Atlanta, Georgia
Chastain Park Amphitheatre

May 5, 2006

[Noel Mayeske], [Jeff Bridges], [Mike Tiemann], [David Bilodeau]

Review by Noel Mayeske

“I’m going to see Dylan tonight!”  Ah, what a nice phrase to be able to say 
in a given day, and one I won’t always be able to utter. Dylan will be 65 in 
a few days. Who ever thought he’d be able to do it this long, and who 
knows how many more years he can go? Based on his performance in 
Atlanta Friday night, I’d guess that another 10 years seems reasonable!

I’d call the Atlanta show a standard success, with nary a set list surprise – as 
we’ve come to expect on this tour – but with several startling reinventions.

Problem description ::
Can you reproduce, word for word, the stretch of the Atlanta Dylan concert review from "May 5, 2006" through "years seems reasonable!"?

Word and element location data:
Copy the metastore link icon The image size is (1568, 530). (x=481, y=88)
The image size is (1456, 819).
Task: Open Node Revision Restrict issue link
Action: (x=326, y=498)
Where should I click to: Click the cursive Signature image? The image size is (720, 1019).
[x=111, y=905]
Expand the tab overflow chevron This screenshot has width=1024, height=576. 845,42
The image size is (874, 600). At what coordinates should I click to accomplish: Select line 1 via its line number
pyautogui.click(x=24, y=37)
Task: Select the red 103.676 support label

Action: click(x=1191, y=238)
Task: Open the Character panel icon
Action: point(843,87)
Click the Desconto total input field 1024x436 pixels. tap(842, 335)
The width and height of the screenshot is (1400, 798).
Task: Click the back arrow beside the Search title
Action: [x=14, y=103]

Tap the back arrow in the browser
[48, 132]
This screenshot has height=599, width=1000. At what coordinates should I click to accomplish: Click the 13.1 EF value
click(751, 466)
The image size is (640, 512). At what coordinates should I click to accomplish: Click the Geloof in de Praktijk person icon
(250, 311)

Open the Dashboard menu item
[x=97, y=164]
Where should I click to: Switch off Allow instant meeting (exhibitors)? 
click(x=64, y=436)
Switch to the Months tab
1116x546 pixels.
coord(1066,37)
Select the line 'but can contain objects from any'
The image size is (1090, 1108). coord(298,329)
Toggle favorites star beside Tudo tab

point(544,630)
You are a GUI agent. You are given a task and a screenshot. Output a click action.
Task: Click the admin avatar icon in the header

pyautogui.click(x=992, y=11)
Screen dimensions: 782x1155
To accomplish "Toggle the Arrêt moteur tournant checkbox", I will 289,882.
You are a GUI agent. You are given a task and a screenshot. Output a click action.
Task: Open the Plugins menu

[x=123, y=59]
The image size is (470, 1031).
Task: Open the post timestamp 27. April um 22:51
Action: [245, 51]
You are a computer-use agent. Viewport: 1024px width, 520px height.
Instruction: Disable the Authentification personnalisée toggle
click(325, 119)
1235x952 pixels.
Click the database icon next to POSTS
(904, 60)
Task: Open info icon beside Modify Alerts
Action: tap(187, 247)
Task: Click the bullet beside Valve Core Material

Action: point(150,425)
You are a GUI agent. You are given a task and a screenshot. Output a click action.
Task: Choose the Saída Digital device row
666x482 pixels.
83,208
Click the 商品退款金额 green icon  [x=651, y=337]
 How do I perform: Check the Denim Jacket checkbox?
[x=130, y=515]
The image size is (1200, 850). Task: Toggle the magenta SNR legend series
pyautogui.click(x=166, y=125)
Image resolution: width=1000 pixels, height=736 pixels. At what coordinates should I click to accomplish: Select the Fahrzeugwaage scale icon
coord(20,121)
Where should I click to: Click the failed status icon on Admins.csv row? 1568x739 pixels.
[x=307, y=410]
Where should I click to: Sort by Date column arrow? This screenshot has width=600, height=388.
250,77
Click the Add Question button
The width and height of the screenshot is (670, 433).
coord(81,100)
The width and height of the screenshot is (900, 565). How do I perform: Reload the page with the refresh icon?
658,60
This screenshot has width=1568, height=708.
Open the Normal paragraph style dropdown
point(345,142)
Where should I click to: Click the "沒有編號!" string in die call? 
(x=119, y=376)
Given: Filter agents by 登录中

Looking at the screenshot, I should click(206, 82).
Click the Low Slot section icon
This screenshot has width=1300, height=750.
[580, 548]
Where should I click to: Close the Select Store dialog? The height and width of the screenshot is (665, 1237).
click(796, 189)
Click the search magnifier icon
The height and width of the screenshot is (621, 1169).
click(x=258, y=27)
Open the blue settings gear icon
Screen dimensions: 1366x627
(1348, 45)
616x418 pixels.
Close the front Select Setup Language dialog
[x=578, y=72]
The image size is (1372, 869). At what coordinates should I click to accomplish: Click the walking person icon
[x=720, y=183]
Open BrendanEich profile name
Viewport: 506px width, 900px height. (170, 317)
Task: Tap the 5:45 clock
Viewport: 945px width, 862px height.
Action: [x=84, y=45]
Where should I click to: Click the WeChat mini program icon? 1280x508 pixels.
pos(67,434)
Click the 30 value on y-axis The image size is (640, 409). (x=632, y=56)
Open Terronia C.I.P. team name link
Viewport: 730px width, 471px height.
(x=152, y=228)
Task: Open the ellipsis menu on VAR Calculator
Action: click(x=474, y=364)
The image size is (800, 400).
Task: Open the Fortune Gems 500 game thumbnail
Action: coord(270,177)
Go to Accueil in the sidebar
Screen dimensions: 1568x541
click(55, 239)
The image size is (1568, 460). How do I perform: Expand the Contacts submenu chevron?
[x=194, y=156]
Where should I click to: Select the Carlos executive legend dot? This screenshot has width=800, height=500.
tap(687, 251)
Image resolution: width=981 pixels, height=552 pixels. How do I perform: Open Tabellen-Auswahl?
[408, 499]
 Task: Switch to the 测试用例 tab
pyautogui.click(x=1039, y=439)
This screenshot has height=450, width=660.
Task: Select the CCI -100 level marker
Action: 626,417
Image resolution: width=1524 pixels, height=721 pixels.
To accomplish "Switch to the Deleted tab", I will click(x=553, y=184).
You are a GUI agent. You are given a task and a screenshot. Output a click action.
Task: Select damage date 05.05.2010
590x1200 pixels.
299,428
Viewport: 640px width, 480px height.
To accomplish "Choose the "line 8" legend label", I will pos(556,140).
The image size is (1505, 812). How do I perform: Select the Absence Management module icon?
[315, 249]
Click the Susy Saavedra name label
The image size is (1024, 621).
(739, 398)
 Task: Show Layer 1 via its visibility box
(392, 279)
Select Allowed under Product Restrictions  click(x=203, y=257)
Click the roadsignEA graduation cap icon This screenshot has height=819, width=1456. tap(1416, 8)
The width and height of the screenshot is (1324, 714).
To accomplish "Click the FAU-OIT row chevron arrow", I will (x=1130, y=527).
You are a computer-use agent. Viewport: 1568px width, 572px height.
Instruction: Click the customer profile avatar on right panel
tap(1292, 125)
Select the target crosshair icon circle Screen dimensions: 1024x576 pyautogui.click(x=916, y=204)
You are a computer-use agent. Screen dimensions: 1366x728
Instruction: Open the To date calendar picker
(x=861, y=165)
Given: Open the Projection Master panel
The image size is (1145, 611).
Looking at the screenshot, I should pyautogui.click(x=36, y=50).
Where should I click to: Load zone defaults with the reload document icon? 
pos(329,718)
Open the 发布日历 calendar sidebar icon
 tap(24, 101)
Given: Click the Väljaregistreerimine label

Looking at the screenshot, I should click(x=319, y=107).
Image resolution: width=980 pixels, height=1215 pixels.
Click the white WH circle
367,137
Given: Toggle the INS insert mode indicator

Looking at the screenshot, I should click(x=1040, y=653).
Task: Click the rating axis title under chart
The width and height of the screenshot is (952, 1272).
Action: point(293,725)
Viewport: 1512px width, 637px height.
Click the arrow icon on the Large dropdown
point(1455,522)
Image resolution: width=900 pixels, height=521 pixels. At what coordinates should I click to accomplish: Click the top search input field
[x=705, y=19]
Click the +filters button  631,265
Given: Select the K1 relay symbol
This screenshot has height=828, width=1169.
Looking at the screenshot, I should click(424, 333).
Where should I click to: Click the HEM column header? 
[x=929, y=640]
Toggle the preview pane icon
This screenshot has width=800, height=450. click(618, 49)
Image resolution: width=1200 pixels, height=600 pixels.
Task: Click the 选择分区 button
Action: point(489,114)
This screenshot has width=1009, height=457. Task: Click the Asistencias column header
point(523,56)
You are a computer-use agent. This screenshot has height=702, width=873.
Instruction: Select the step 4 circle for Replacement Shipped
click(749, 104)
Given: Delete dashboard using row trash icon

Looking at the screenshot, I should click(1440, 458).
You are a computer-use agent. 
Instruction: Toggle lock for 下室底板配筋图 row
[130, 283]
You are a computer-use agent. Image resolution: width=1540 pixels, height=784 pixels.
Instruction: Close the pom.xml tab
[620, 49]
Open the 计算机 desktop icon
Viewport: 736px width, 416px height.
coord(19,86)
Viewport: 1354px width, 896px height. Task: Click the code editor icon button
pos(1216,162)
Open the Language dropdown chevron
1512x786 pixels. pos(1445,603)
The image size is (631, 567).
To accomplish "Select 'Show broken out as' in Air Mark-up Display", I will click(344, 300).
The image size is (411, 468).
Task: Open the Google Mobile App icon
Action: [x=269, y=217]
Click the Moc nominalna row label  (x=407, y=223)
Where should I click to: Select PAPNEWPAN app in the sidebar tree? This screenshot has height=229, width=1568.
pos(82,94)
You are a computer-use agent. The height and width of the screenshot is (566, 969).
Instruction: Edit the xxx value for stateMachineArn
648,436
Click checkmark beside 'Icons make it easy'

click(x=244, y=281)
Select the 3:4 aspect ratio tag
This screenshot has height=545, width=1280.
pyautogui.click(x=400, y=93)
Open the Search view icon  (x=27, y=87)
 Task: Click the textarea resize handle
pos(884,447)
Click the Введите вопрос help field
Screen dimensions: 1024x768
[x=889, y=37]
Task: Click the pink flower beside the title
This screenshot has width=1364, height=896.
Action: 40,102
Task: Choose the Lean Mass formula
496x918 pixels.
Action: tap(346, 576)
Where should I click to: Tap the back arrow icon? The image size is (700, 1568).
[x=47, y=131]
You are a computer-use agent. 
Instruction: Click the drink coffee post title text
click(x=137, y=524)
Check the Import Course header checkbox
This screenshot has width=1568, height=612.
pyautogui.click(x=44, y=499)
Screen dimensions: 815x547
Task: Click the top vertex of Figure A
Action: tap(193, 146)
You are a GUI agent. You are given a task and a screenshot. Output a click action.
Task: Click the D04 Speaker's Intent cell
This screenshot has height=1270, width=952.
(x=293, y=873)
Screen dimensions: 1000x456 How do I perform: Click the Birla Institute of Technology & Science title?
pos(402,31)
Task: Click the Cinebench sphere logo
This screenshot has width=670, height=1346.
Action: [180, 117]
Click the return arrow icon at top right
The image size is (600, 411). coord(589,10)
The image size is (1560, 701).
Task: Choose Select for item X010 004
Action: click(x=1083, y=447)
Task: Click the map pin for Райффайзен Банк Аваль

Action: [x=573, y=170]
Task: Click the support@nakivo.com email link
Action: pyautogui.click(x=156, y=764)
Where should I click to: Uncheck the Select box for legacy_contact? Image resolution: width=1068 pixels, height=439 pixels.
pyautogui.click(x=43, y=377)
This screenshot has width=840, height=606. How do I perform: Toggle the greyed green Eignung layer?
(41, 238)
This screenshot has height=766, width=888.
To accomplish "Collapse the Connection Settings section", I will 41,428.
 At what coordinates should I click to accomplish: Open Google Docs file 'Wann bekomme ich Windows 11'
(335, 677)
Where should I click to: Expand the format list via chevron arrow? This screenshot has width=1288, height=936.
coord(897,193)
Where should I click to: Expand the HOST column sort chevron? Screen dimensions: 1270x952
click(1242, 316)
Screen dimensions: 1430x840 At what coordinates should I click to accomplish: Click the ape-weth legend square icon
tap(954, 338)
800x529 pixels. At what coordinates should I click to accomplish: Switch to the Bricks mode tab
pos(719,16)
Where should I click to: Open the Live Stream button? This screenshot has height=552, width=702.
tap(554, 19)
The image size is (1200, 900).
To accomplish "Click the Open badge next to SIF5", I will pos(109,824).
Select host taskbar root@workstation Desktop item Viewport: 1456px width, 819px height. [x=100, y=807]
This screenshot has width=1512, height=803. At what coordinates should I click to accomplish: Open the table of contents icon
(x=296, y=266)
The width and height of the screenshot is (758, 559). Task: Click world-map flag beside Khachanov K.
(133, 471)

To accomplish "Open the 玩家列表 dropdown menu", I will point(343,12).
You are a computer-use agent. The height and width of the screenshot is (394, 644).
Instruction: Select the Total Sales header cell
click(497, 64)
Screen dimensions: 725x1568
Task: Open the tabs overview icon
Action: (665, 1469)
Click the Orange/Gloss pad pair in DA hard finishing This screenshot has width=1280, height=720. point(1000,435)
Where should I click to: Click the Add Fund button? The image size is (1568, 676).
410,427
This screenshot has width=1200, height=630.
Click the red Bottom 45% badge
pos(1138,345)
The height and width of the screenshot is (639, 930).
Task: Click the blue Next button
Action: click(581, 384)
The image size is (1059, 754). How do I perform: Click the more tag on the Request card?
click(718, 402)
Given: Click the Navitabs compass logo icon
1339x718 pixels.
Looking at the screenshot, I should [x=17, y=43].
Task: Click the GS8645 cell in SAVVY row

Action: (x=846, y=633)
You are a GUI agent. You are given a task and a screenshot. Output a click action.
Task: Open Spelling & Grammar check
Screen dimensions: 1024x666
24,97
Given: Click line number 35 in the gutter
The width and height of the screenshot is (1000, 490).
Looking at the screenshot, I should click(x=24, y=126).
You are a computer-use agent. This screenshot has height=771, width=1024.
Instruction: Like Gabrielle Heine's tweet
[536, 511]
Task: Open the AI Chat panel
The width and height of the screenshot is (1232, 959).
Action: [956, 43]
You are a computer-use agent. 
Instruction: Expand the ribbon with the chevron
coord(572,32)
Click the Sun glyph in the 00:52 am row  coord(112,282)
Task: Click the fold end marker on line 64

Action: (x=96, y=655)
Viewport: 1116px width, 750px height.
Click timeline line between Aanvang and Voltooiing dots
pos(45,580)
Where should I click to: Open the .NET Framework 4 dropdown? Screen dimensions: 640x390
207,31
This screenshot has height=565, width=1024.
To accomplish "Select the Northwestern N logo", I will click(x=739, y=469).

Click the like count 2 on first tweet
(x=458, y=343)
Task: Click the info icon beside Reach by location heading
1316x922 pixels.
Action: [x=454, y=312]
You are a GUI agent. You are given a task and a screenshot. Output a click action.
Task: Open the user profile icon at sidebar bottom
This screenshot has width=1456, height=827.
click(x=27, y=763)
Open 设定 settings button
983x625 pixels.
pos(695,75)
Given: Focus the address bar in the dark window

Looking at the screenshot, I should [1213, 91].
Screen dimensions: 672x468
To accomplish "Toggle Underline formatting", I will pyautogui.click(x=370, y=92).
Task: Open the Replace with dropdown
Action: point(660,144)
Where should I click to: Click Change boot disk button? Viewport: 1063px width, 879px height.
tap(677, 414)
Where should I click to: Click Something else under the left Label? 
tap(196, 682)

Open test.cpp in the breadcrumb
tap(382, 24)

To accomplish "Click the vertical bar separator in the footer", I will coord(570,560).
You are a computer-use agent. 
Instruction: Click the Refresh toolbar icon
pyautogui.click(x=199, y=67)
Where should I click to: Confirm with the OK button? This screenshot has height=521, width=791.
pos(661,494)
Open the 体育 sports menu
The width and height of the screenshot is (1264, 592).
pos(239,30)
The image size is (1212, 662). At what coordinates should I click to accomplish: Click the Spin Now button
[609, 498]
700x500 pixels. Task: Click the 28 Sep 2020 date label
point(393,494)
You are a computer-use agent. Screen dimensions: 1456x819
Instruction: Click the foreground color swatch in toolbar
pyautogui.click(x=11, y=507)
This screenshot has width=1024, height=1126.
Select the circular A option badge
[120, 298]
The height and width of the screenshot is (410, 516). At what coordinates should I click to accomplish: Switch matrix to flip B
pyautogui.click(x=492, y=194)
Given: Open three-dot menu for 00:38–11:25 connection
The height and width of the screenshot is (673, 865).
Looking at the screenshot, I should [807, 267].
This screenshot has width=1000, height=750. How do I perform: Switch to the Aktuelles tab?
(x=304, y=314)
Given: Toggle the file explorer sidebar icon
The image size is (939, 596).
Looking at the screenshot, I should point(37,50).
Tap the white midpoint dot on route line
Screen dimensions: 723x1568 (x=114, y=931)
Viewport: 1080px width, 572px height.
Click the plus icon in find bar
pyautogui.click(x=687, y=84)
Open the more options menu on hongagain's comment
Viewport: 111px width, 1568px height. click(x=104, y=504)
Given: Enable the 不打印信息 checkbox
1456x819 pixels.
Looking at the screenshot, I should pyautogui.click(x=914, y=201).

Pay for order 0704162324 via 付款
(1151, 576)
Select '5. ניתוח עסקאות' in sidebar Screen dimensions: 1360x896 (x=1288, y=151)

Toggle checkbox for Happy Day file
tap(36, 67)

Problem solution ::
May 5, 2006

[Noel Mayeske], [Jeff Bridges], [Mike Tiemann], [David Bilodeau]

Review by Noel Mayeske

“I’m going to see Dylan tonight!”  Ah, what a nice phrase to be able to say 
in a given day, and one I won’t always be able to utter. Dylan will be 65 in 
a few days. Who ever thought he’d be able to do it this long, and who 
knows how many more years he can go? Based on his performance in 
Atlanta Friday night, I’d guess that another 10 years seems reasonable!